Marina and Rosa are two of the nine cleaners who were arrested in a raid by around 40 officers of the Border Agency on Friday 12th June 2009, on campus at the School of Oriental and African Studies (SOAS). They are charged with overstaying visas—but both women have had good reasons to enter the UK and an urgent need to work to support themselves and their families. Both have worked hard for ISS, a company that is notorious for exploiting migrant labour, for low wages.

Marina is sixty-three years old. She is from Bolivia and her husband was killed in an honour killing after which she was threatened and harassed until she was forced to leave her home. She has been living in the UK for several years and has made a life here. She is ill and was due a hospital appointment on the day of the raid. She has now made an application to stay to be safe and to live in dignity in the UK. These women are not criminals, they are hard working people on low pay who have worked to pay their bills and support their family in the dirty and undignified job as a cleaner. I believe that they should not be treated as criminals.
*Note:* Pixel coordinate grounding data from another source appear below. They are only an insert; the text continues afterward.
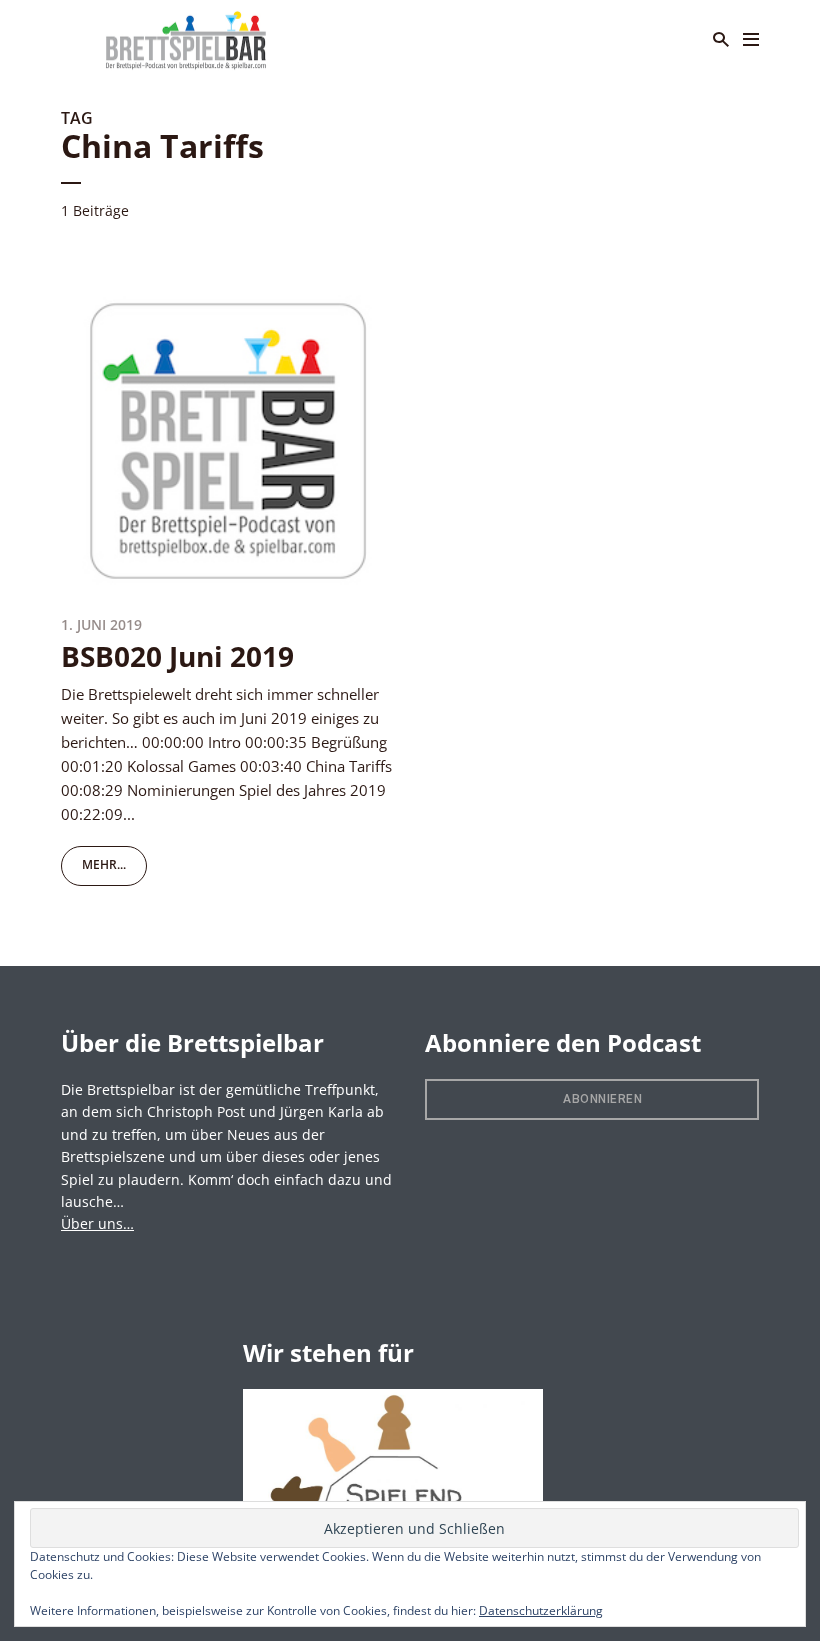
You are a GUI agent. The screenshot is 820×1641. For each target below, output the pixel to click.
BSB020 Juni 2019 (177, 656)
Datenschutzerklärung (541, 1610)
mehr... (104, 864)
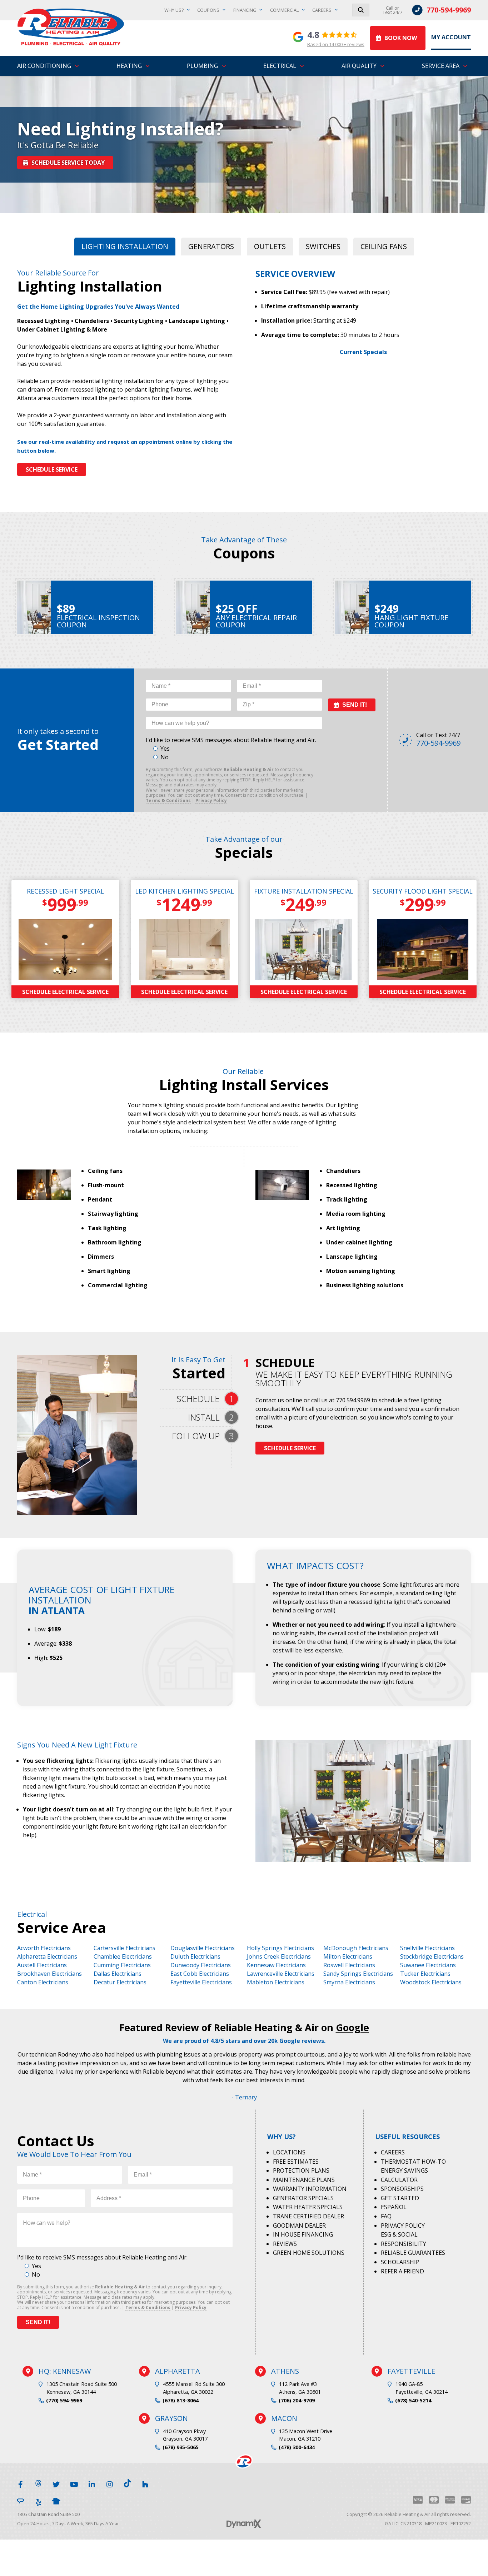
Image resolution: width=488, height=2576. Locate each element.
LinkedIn (92, 2483)
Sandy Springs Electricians (358, 1974)
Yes (165, 748)
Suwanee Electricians (428, 1965)
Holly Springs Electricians (280, 1948)
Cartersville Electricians (124, 1948)
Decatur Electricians (120, 1982)
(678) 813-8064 (181, 2400)
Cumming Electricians (122, 1965)
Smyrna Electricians (349, 1982)
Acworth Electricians (44, 1948)
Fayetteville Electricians (201, 1982)
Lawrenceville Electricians (280, 1974)
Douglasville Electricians (202, 1948)
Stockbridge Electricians (432, 1956)
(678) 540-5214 (413, 2400)
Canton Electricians (42, 1982)
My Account (451, 37)
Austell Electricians (42, 1965)
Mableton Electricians (275, 1982)
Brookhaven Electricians (49, 1974)
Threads (38, 2483)
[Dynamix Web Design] (243, 2524)
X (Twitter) (56, 2483)
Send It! (354, 705)
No (164, 757)
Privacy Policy (211, 800)
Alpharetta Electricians (47, 1956)
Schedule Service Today (68, 162)
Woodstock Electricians (431, 1982)
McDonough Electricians (355, 1948)
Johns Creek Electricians (279, 1956)
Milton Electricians (347, 1956)
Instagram (110, 2483)
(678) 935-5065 (181, 2447)
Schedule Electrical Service (65, 992)
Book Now (400, 38)
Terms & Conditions (168, 800)
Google (352, 2027)
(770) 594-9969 (64, 2400)
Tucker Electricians (425, 1974)
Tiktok (127, 2483)
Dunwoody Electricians (200, 1965)
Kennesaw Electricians (276, 1965)
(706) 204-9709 (297, 2400)
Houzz (145, 2483)
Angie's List (20, 2501)
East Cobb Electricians (199, 1974)
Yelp (38, 2501)
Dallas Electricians (117, 1974)
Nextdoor (56, 2501)
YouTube (74, 2483)
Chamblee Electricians (123, 1956)
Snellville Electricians (427, 1948)
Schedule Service (52, 469)
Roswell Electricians (349, 1965)
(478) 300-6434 (297, 2447)
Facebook (20, 2483)
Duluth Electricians (195, 1956)
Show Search (360, 10)
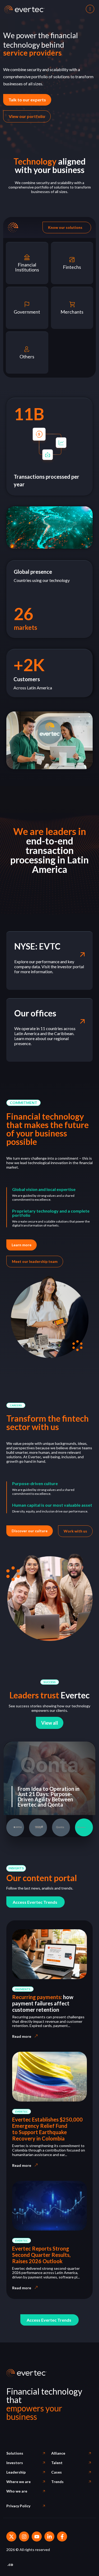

While Rosa has not sought to resist removal, she will be returned to extreme poverty in Nicaragua and will be unable to support her family—having four children who in the economic crisis of her home country have no other means of support. She will be unemployed when returned. She is in urgent need of the compassion to allow her, now she is here, the ability to stay and to work to support her children and I would ask for a work permit to allow her to continue to work, but in dignity.

While I recognize that their overstay was unlawful, the manner of their detainment at SOAS was shockingly aggressive, disproportionate, deceiving and unnecessary. The cleaning company, which employs the cleaners, ISS, had collaborated with the UK Border Agency to arrest the workers through the pretence of an “emergency staff meeting” at 6.30am on Friday 12th June. Once 40 officers, dressed in riot gear, were hidden around the meeting and managers barred exit during the first part of the meeting before the immigration officers pounced on workers. The SOAS campus was sealed off while workers were locked in a room, and then questioned one by one in an adjacent room. Union representatives trying to bring water and aid to their members—including a woman more than six months pregnant—were denied access and not allowed to provide any legal aid for their members, who should have had the right to a solicitor.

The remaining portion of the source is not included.